Task objective ->
In the records below, find the line holding "Given: Expand toolbar"; copy it and every line after it to the end, omitting all images.
== Segment start ==
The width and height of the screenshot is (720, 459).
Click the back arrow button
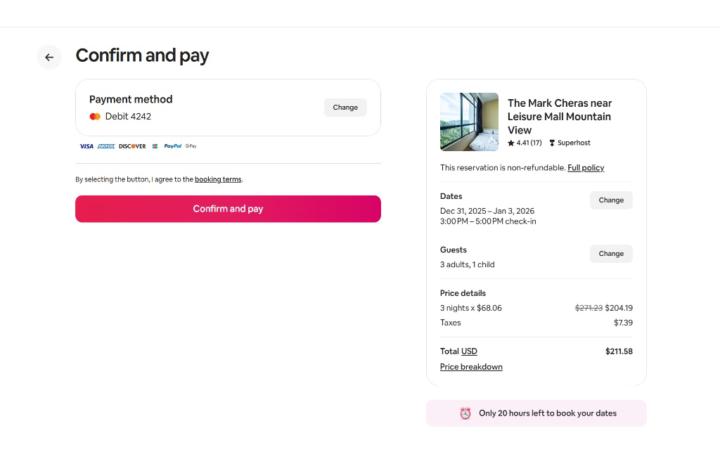50,57
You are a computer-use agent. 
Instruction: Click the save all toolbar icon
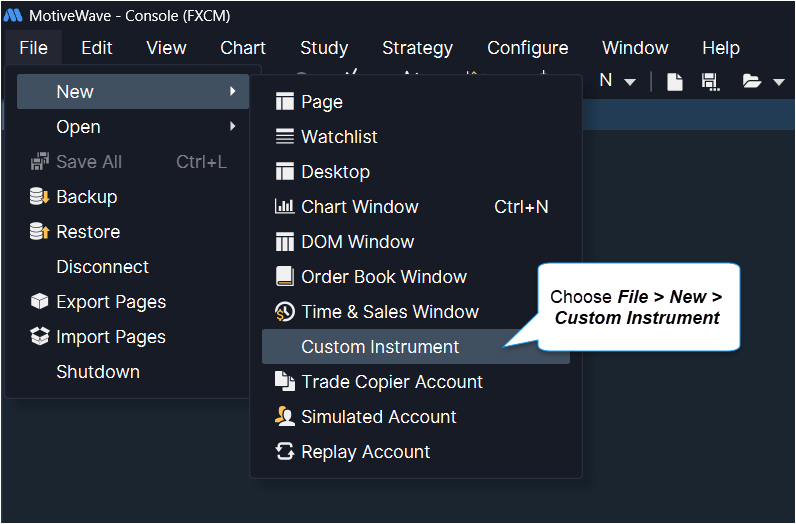point(710,82)
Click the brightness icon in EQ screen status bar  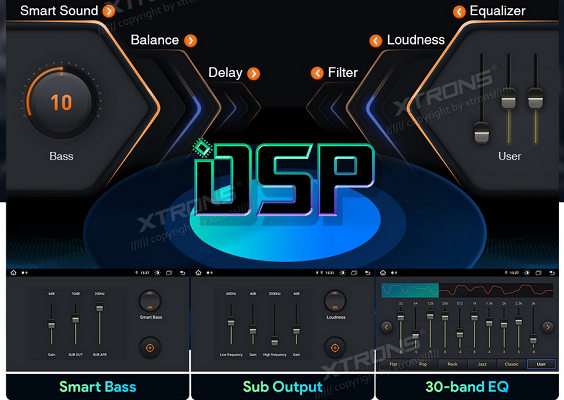(527, 273)
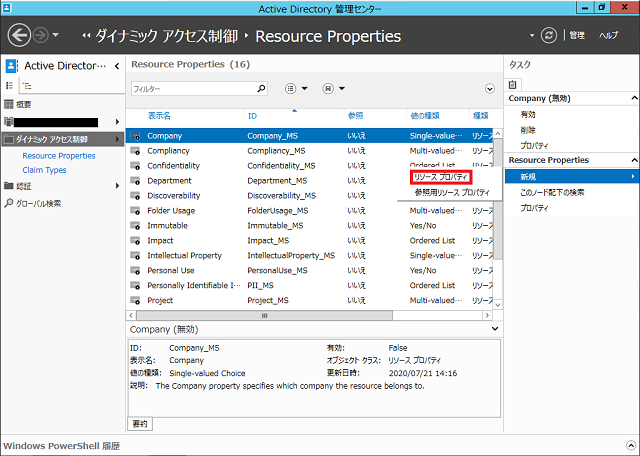640x456 pixels.
Task: Click the refresh icon in header
Action: tap(548, 35)
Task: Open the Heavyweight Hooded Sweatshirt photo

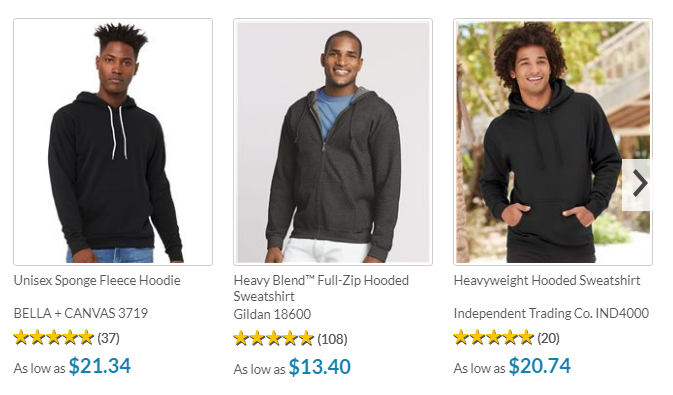Action: tap(553, 142)
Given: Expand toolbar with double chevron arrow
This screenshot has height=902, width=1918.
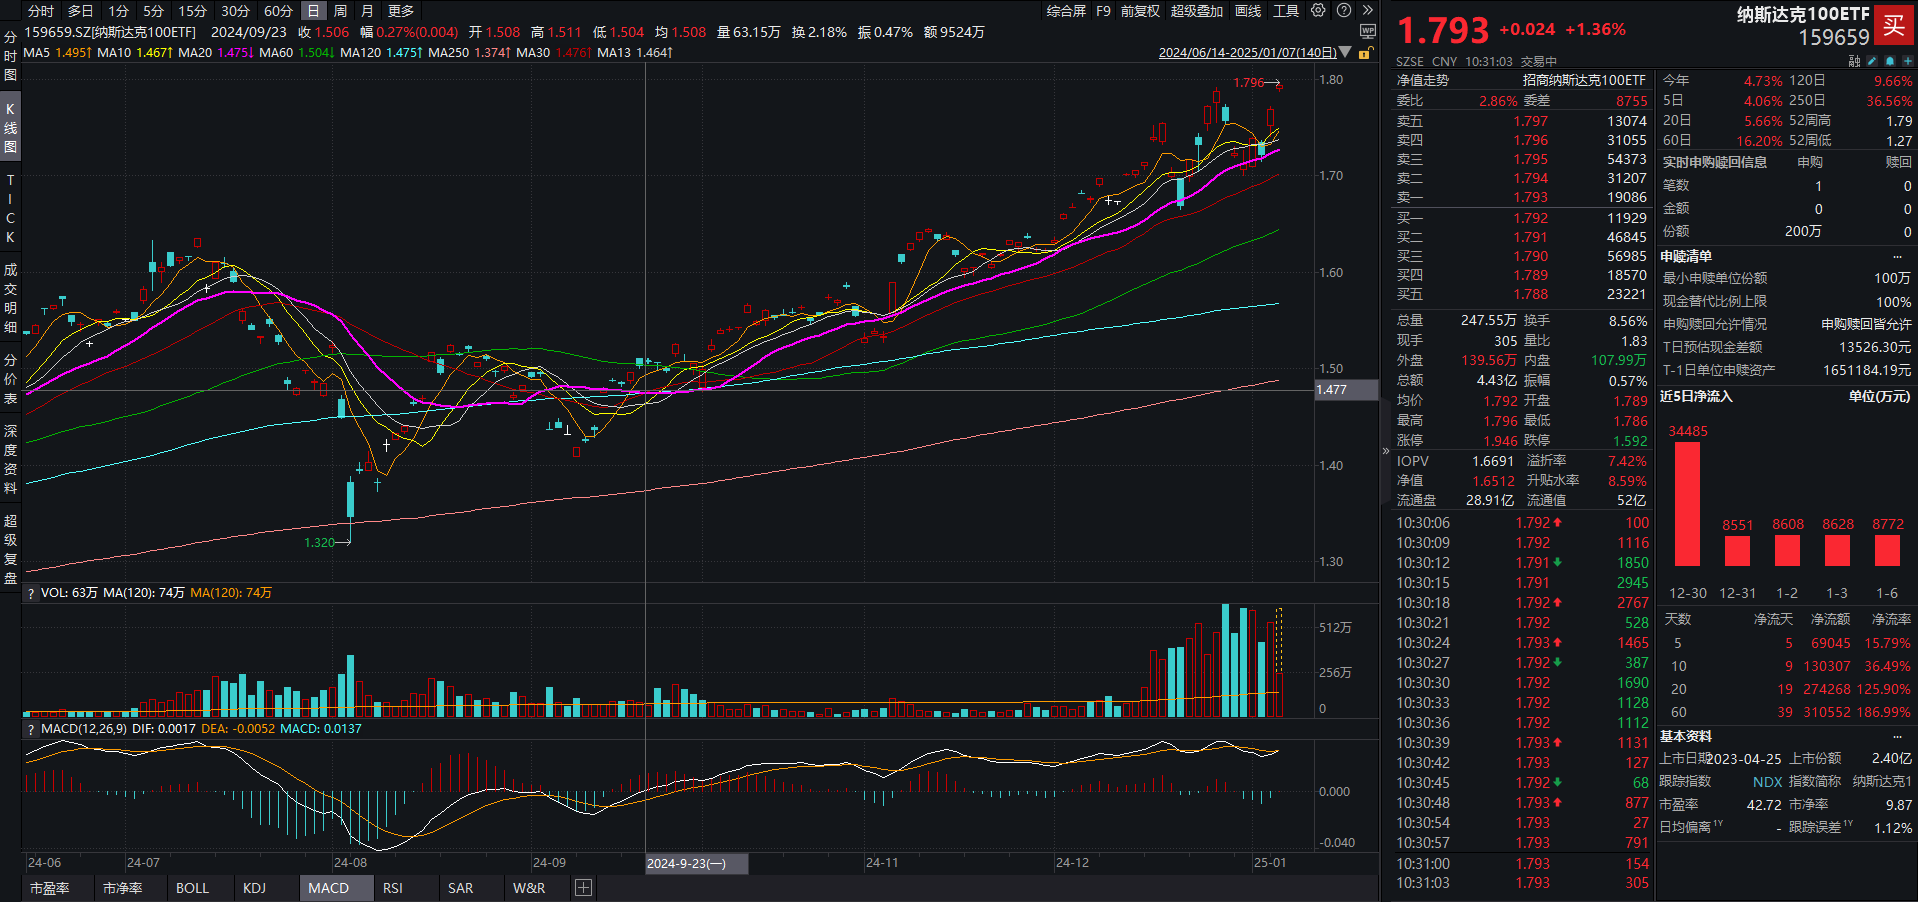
== Segment end ==
Written answer ->
Given: Expand toolbar with double chevron arrow
This screenshot has height=902, width=1918.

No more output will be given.